Rashidbhai? I said. He flinched and looked wildly around the room. I introduced myself. I said I had been away for many years and had returned only recently. I said it was a pleasure to see him and introduced myself again and the stiffness left his posture.

‘All that was a long time ago.’

He had given up drugs and become a thin man. But he’d lost more than weight. There was nothing about him that was recognizable to me. He’d gotten thin and his charisma was gone.

‘How are you?’

He nodded. Then, changing his mind, he shook his head to indicate he wasn’t well, or that he didn’t know how he was, or that he didn’t care.
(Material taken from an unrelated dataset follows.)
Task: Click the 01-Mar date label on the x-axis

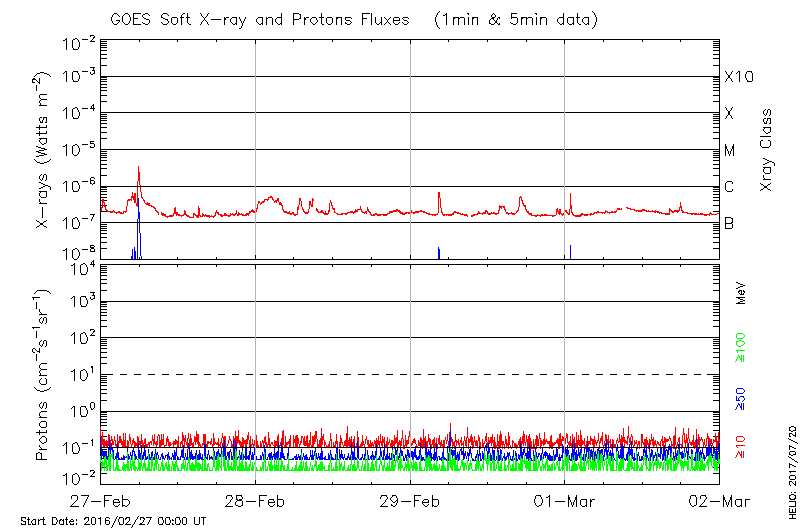Action: [565, 500]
A girl came in with tea.

‘I often think of those days, when your khana was the best in the city. Some people said in the country.’

‘Useless. It was my mistake, that stupid business.’
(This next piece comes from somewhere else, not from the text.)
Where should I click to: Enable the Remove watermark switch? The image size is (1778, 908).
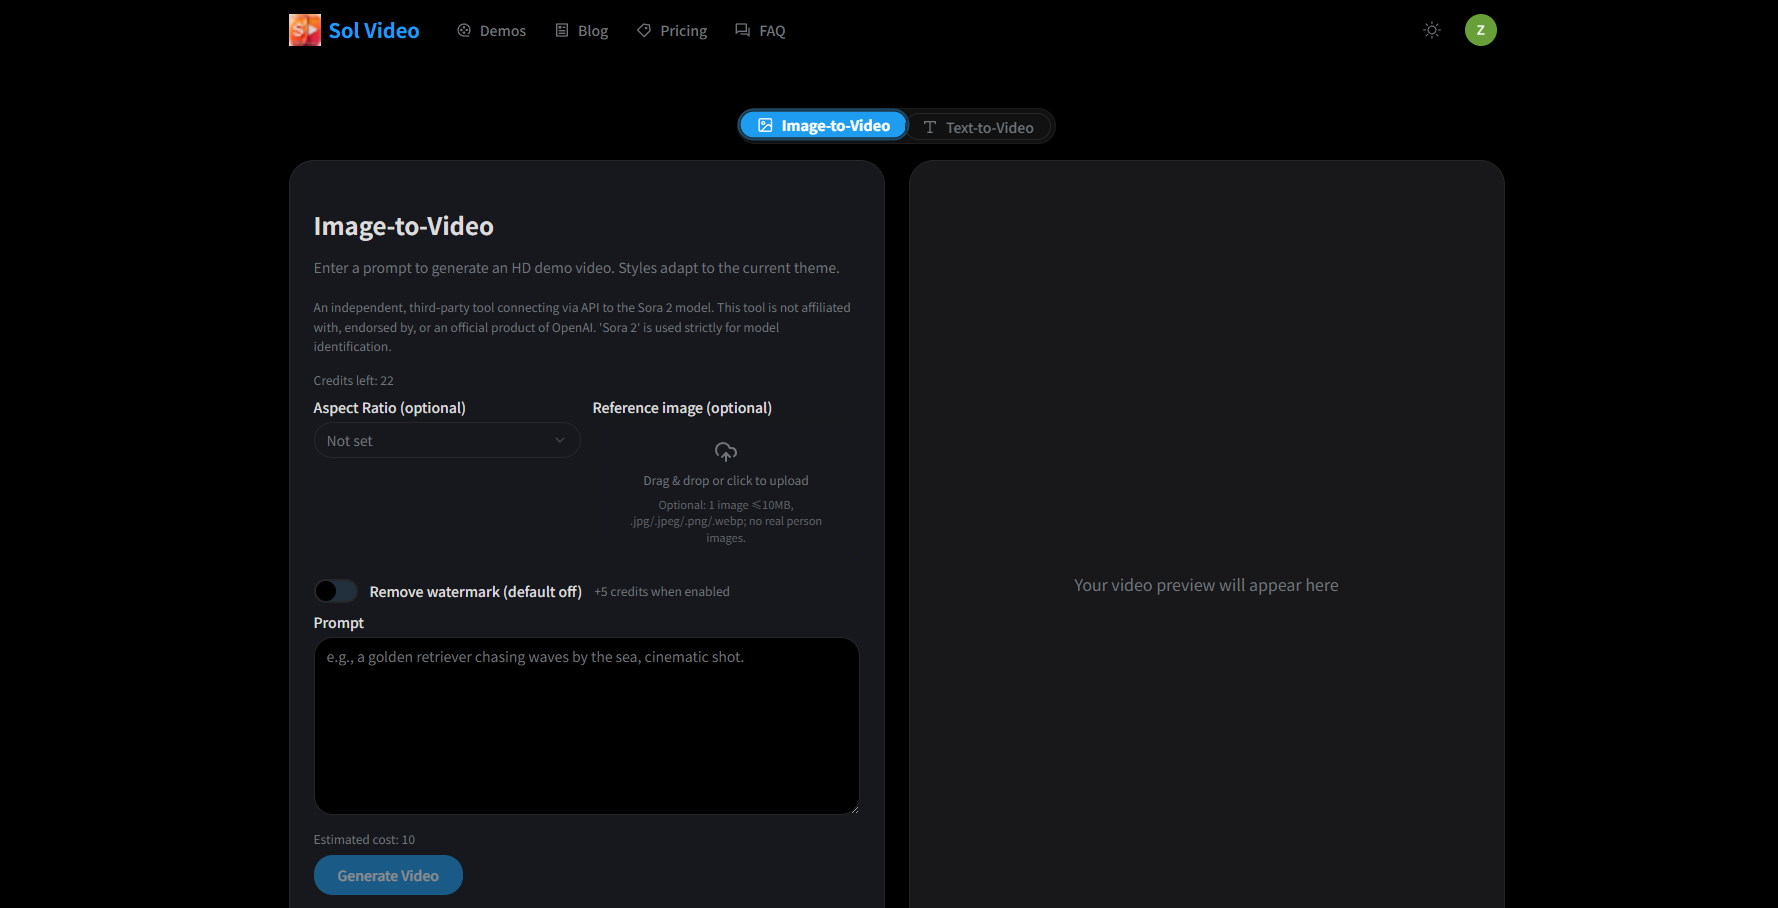click(x=335, y=591)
‘Not such a big mistake. At least you’re still here.’

‘I’m not here.’

‘Dimple?’ I asked.

‘Dead.’

‘Bengali?’

‘Dead.’

‘Rumi?’

‘Dead.’

‘And yourself?’ I said. ‘Alive?’

He was already drained by the conversation. He blinked at me, meeting my eyes for a moment. Then he shook his thin white-bearded cheeks.

‘Worse each day. And alive.’

The girl came back with a plate of grapes, washed and peeled and set on a white plate. Too much, he said to her. But he reached out his fingers and took some and pushed the plate to me. I took some too. There was silence in the room.
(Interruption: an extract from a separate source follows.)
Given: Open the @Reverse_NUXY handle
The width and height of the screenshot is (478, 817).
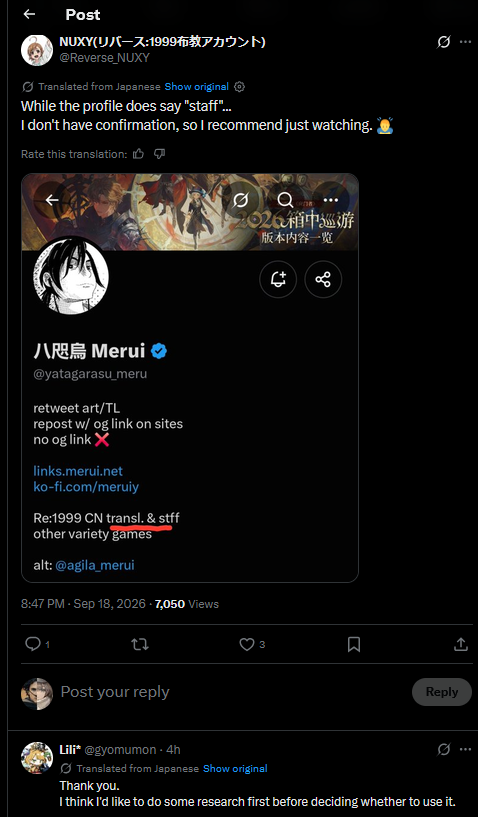Looking at the screenshot, I should [104, 57].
I said, ‘What happened to Dimple?’

The girl offered more grapes.

‘No, no, no,’ he said.

*

He locked up the office. He picked up his phone and keys and went up. His father was sitting in his room with the fan off and the window open, doing, as far as he could see, absolutely nothing. The old man sat all day in the same position, staring out the window. Sometimes Jamal heard him talking to himself, very softly, as if he didn’t want to be overheard. His father left the room only occasionally, sometimes for a walk, sometimes to the apartment on the half landing where the kaamvali used to live. What he did in the apartment Jamal couldn’t imagine. The place was full of junk and mould and things that needed to be thrown away. Jamal went into his own room and washed his face and neck at the sink. He picked up a towel and thought of Farheen, of her tummy fat, which never failed to excite him. She wore burkhas that she designed herself, patterned burkhas cut like a lab coat, tight around the hips and belly. She reminded him of his father’s kaamvali. Once, in a guest house in Lonavla, he came so many times that he wanted to keep count. Number seven, he said, what do you think of that? I wish you also thought of pleasuring me a little, Farheen replied. Sometimes I wish you were older, or that you acted older. To this he said nothing, because he was the age he was, younger than her by two years, and there was nothing he could do to change it. When he thought about it, about her calm appraisal of him as they fucked, the way she kissed him, the way nothing he did surprised her, as if she’d been fucked many times by many men, and the fact that she never talked about marriage though she was a spinster of twenty-five, already older than his sisters when they’d been married, and when he brought it up all she would say was that he wasn’t ready — it maddened him, it made him want to own her. He ran his fingers through his hair and checked his shave and then he turned off the lights and went out.